Formulas are a cornerstone of workbooks. They are used in basically every feature and have to be taken in account in the rest. It’s imperative that it doesn’t refuse to parse valid formula.

That is the reason why I invested a lot of time high-performance parser of formulas - ClosedParser. It also has a online demo page at parser.closedxml.io.

So how to check it? Of course there are unit tests and so on, but that is not enough. We need to know that it will actually work in the real world.

That is pretty important, because OOXML documentation is notoriously inaccurate and not in-line with what Excel actually supports.

Research paper

One of the nice source of information about how are formulas used in the wild is the Enron’s Spreadsheets and Related Emails: A Dataset and Analysis paper. It used data from bankrupt Enron corporation trial (yes, that one) to extract some nice information about Excel usage in the real world.

Tux, the Linux mascot Tux, the Linux mascot

The Enron and EUSES corpuses are nice, but are over two decades old. How about something newer?

Common Crawl to the rescue

The CommonCrawl project is a non-profit that crawl the internet and provides free access to the crawled files. Surely we can find some Excel files there.

Download files with expected mime using commoncrawl-fetcher-lite and extract all formulas from sheets using classic XML parsing and XPath in xl/worksheets/sheet*.xml files of XLSX. That eliminates the problem of not being able to get formulas from more complicated files that can’t be opened in ClosedXML.

There are of course some limitations, e.g. not all files report correct MIME type and would thus be skipped, but enough of them will report correct one.

Results

A large CSV file of 2’631’852 formulas. Parse it through ClosedParser and the result is 7 fails. Mostly invalid formulas.

"{}"
Array has to have at least one element

" $35 EACH)"
Incorrect formula

"+A432:B446B429:A433:A448"
Technically speaking, the `B446B429` could be valid defined name. Need to
investigate further.

"SUM(INDEX(Table1[PSU],1):_xlfn.SINGLE(Table1[PSU]))"
"SUM(INDEX(Table1[Top Board],1):_xlfn.SINGLE(Table1[Top Board]))"
"SUM(INDEX(Table1[Fan],1):_xlfn.SINGLE(Table1[Fan]))"
Invalid formula. SUM/SINGLE isn't ref function (=can't return reference) and
the range operator is thus invalid. Also, SINGLE function existed only in ~one
version of Excel and has been removed (not even deprecated).

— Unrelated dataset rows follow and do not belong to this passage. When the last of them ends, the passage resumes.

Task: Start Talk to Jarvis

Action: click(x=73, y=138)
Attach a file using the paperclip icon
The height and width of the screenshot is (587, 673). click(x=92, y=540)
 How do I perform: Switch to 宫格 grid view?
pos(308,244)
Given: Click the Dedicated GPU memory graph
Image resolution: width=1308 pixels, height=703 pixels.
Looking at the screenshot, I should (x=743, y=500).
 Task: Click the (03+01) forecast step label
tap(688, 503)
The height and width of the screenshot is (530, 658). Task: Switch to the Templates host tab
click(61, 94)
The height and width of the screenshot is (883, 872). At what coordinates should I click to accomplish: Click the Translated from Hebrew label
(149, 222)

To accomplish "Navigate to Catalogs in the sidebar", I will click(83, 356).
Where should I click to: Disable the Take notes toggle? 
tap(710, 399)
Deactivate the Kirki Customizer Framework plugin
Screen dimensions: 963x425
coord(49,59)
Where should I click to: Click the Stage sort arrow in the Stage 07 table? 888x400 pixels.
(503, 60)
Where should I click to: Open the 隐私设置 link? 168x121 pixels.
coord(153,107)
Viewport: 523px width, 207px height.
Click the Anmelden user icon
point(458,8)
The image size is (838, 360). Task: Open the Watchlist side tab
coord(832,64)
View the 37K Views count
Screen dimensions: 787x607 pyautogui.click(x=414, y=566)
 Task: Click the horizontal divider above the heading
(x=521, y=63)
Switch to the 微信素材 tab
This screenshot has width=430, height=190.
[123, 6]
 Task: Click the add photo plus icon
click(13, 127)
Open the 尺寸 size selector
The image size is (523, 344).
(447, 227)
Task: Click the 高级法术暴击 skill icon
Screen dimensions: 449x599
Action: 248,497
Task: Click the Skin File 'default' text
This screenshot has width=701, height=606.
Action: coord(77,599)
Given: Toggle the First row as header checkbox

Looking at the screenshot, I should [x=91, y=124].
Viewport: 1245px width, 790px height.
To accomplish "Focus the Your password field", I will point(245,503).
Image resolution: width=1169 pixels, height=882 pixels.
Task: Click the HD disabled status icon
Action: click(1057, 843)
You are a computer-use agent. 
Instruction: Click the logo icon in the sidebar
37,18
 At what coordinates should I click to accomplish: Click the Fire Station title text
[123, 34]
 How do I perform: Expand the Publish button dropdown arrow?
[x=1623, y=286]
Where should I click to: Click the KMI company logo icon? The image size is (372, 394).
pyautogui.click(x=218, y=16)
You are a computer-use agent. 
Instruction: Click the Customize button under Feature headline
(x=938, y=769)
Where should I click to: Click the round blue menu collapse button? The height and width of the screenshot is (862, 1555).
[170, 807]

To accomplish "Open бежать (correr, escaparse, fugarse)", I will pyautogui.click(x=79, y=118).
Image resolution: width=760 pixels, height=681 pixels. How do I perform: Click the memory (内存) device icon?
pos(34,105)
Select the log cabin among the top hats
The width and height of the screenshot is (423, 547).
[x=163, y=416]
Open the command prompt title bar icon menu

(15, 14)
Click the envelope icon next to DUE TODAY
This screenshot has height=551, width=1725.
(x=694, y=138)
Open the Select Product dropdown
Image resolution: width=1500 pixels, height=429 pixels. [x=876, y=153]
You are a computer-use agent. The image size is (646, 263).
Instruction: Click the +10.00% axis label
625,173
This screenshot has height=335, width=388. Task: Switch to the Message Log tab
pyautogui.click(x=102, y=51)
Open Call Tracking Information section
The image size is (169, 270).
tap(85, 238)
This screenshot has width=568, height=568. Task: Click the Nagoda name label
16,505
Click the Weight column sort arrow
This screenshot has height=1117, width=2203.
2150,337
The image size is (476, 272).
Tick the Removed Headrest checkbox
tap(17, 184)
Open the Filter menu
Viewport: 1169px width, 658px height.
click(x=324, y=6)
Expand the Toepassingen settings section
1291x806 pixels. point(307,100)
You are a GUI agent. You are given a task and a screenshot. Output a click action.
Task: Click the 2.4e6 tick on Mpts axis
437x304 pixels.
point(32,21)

"_xlfn.LAMBDA(_xlpm.range,
  _xlfn.LET(
    _xlpm.rng,IF(ISREF(_xlpm.range),_xlpm.range,INDIRECT(_xlpm.range)),
    _xlpm.first,_xlfn.TAKE(_xlpm.rng,1,1),
    _xlpm.last,_xlfn.TAKE(_xlpm.rng,-1,-1),
    ADDRESS(ROW(_xlpm.first),COLUMN(_xlpm.first),4)&"":""&
    ADDRESS(ROW(_xlpm.last),COLUMN(_xlpm.last),4)
  )
)(data[])"

This is an equivalent of `LAMBDA(x,x*x)(5)`, basically define lambda and
immediate evaluate it. That is not valid from grammar POV.
Yay, another case of OOXML inaccurate documentation.

It looks like a success and ClosedParser won’t choke on real-world data.

Looking forward

CommonCrawl is a great resource I am looking forward to utilize more. One of pretty important things to do will be to check how many files can ClosedXML open and what is the most common reason why not. ClosedXML shouldn’t crash on load of valid file.